A poll-taker in Manchester, Dick Bennett of American Research Group, has been tracking the campaign all year. "Over the weekend," he said, "it just went away from him here."
That finding, too, squares with other national data, including tracking by the Bush-Quayle national operation. Over the weekend, a source in a position to know said, "the bottom dropped out for Bush" everywhere -- dramatically enough so that there is little reason to believe the president can recover in the final two weeks of the campaign.
The pattern of the campaign here has been remarkably similar to that nationally. Mr. Bennett said, for example, that his surveys both here and elsewhere showed that in June and July voters were saying, in effect, "we'll give Bush a chance. . . . In September, that all stopped. No more."
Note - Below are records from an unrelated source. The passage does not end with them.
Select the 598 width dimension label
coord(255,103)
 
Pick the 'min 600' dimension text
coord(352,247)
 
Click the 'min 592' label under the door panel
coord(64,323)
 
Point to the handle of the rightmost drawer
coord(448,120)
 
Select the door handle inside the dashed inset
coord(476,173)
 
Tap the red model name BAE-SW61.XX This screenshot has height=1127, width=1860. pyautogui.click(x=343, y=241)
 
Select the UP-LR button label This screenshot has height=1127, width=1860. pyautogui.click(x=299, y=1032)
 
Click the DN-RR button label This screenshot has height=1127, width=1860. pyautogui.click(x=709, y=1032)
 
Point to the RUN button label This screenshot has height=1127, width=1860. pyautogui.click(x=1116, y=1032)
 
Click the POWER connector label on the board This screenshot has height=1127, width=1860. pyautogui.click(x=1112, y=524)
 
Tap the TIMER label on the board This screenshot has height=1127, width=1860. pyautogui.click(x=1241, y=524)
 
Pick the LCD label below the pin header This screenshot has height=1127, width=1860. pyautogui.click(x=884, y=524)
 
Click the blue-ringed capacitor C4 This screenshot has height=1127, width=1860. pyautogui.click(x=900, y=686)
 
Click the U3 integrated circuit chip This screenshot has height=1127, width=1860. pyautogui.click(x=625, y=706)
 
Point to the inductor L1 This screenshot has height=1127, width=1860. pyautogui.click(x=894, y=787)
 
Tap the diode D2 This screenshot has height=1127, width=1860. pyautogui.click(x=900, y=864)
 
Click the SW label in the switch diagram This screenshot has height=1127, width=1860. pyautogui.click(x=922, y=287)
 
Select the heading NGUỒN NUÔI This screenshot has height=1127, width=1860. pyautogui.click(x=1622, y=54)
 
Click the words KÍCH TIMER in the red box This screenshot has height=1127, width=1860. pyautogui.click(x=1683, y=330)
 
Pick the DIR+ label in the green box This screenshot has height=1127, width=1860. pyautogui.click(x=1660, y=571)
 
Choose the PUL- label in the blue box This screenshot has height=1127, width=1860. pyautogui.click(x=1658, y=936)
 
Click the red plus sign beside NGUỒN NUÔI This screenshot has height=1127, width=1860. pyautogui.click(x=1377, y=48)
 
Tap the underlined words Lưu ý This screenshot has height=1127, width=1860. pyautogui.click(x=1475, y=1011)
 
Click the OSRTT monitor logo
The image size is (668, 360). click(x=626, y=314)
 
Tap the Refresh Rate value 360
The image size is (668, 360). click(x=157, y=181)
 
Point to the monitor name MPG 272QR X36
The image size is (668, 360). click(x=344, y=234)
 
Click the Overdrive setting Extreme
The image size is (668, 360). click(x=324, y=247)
The support level for Mr. Bush both here and nationally is the rough equivalent of the hard base for any Republican, meaning less than 40 percent of the vote. However, here in New Hampshire he appears to be suffering significantly among moderate Republicans, about one-fourth of the total, who were offended by the extremist conservative tone of the Republican convention in Houston on social, cultural and religious questions.
These are Republicans, said Mr. Bennett, who are "fiscal conservatives but pro-choice and interested in the environment." But the support the president is getting here now is coming largely from voters on the hard right. "The Bush vote," he said, "is mostly from people who are very conservative and pro-life."
Few Republicans seem to see any light at the end of the tunnel. Asked how Mr. Bush could turn it around, Gov. Judd Gregg said: "Just by being himself." But he conceded that the "frustration level" is still high and reflected in the electorate's attitude toward the president.
Like many Republicans who seem to be keeping some distance from the president these days, Mr. Gregg has a personal stake in Mr. Bush's political health. He is running for the Senate seat being vacated with the retirement of Republican Warren Rudman and may be leading his Democratic opponent, John Rauh, but not by an unassailable margin.
There is also a hot contest for governor, in which Republican Steve Merrill is facing a stiffer-than-expected challenge from a liberal Democratic state legislator, Deborah Arnesen.
The conventional wisdom is that both Republicans are ahead, perhaps because there is so little history of Democratic successes here, but by no means home free if Mr. Bush does not come back at least to some degree in the final two weeks. Mr. Bennett, the poll-taker, said: "It has to have some impact on the other Republicans. It hasn't shown up yet, but it has to have some impact."
"I think in the end, they'll hold but these are very competitive races right now," said Mr. Rath, the Republican activist.
Meanwhile, the Democrats here, as elsewhere, are finding it difficult to contain their enthusiasm. "It's happening here," said Chris Spirou, the state Democratic chairman. "We've never had this before. This is a political reversal of fortunes."
No one would describe New Hampshire as a microcosm of the nation. The state is always described as too conservative, too white, too isolated to reflect the nation. But this year the situation here is not markedly different from that anywhere else, or from that during the primary campaign eight months ago.
In those days, both the Democratic Mr. Spirou and the Republican Mr. Rath were telling reporters that economic distress had created an electorate threatening to Mr. Bush not just in New Hampshire. As Mr. Rath put it then, "This thing can travel."
The evidence today is that they were dead right.